▶ [Task prompt]: Once you reach the line containing "This screenshot has height=125, width=294." in the entries below, write out that line and each one after it down to the line containing "Click the 'Using", exactly and with nothing added.

(Collected data)

# # # # # # #

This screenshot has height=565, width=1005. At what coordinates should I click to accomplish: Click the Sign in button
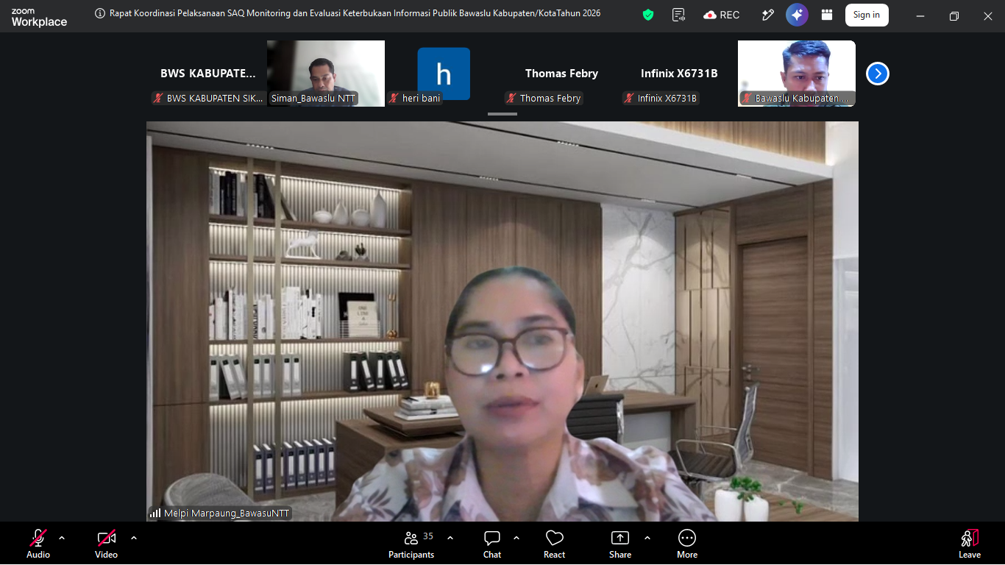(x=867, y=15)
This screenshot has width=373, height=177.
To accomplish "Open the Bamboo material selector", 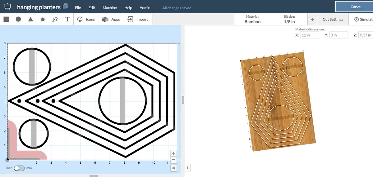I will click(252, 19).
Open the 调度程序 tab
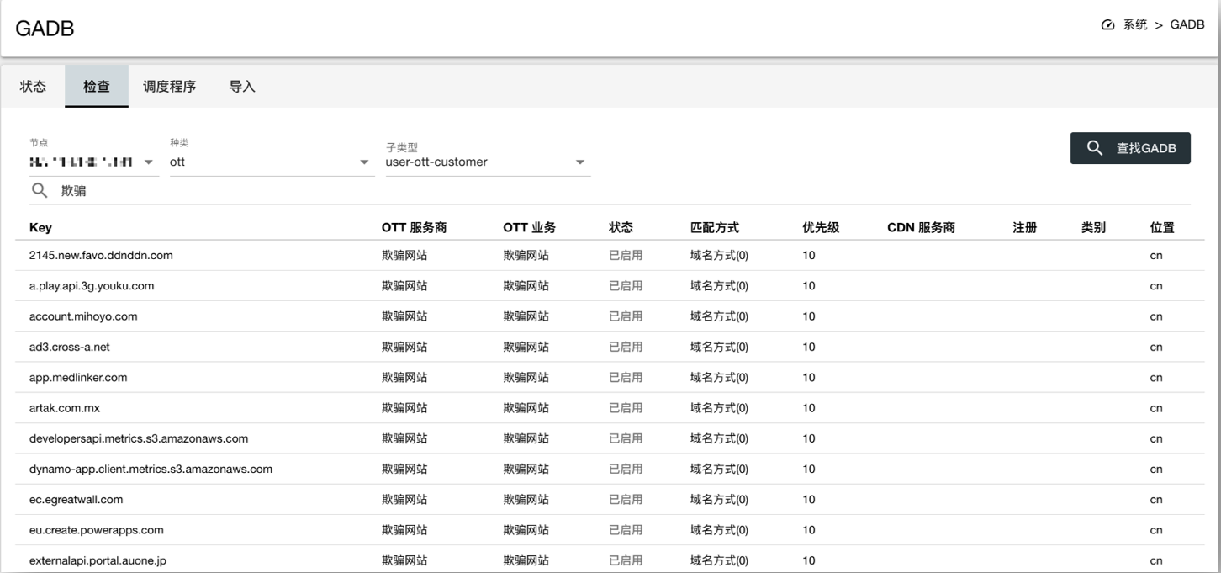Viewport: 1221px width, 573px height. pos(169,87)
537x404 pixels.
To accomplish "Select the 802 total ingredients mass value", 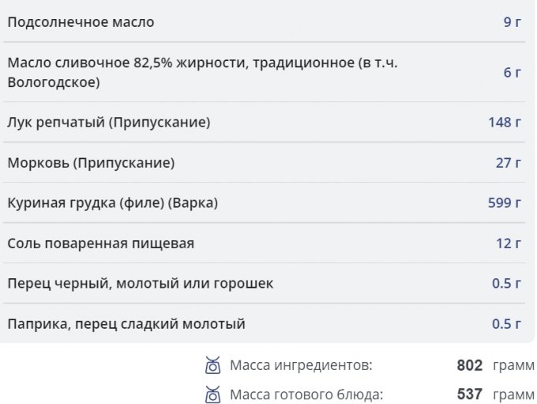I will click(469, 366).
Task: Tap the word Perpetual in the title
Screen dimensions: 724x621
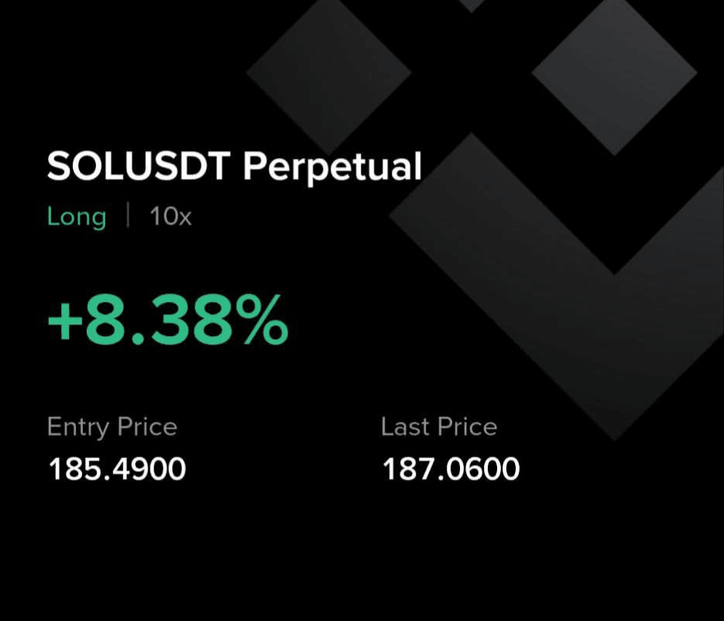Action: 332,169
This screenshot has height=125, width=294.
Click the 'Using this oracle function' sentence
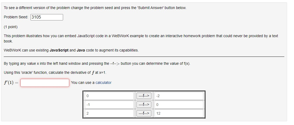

# # # # # # #

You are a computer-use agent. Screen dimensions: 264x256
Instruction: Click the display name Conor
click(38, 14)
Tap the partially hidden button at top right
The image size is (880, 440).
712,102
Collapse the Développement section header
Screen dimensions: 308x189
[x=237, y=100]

# # # # # # #

▶ [Output of the exercise]:
This screenshot has height=125, width=294.
Click the 'Using this oracle function' sentence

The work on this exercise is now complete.